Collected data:
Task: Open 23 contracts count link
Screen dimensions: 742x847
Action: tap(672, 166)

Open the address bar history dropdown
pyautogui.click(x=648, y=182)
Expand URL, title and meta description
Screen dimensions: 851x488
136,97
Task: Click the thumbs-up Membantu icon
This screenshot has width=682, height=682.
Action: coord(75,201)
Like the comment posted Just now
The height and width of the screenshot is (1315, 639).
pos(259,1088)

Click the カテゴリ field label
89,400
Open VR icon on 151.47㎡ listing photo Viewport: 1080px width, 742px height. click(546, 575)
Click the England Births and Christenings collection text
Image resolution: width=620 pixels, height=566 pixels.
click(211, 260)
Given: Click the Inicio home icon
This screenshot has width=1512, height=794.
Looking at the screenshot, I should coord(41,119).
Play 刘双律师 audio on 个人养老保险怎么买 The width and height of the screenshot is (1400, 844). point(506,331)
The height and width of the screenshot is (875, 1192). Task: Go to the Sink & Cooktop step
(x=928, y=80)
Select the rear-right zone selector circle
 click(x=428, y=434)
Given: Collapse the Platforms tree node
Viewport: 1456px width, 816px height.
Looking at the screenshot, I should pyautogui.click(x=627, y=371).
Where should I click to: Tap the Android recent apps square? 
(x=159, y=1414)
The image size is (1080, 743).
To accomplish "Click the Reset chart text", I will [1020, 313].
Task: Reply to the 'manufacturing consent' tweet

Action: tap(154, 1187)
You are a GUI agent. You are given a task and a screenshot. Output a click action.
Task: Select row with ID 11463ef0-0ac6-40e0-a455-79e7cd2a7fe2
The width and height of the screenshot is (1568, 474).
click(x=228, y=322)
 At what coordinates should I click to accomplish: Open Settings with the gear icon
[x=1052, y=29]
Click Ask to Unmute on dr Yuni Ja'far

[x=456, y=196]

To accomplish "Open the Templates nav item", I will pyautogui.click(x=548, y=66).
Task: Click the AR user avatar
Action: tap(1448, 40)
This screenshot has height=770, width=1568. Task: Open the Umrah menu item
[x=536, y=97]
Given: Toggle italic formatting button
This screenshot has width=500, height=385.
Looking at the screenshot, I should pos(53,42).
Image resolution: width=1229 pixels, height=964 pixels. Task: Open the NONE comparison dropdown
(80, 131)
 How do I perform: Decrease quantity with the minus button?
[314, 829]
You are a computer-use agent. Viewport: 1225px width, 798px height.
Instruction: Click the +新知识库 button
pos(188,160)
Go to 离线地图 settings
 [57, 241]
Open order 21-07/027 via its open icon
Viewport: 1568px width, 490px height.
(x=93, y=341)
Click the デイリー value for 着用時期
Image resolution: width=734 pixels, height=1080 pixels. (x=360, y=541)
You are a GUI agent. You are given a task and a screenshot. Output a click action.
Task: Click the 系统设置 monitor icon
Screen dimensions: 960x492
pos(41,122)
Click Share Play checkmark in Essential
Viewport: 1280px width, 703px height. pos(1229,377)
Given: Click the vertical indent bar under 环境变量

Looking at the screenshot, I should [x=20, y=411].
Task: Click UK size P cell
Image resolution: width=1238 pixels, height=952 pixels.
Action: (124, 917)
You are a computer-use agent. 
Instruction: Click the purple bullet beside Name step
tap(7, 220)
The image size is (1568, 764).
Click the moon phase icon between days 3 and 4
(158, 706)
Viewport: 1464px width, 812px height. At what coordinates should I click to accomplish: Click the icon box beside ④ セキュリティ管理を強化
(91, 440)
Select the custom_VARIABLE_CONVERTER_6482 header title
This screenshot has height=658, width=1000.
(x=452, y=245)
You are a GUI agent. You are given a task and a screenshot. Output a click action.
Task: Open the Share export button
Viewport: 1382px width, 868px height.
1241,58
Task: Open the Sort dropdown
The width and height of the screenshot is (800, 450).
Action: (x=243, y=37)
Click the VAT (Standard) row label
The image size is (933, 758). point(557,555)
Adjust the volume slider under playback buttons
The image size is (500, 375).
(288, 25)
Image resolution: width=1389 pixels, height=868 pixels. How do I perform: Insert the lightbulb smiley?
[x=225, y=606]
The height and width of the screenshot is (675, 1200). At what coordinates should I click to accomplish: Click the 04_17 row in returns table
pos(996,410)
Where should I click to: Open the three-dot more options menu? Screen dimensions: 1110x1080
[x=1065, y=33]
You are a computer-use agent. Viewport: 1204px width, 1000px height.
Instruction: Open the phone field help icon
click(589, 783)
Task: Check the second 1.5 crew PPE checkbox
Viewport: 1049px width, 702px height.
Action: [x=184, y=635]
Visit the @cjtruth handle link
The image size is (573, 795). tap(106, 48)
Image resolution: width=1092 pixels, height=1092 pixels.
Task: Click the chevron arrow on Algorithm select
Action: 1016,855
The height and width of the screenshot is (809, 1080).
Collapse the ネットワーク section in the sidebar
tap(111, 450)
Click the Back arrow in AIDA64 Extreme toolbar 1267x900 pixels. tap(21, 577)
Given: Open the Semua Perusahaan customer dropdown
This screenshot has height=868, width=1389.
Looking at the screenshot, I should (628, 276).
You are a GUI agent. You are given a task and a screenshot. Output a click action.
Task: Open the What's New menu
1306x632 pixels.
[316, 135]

> _AIM OF THE EXERCISE_:
Find the count of lines in the data above where the word "text" occurs, and write down only that count.

> _ANSWER FOR THE TASK_:
2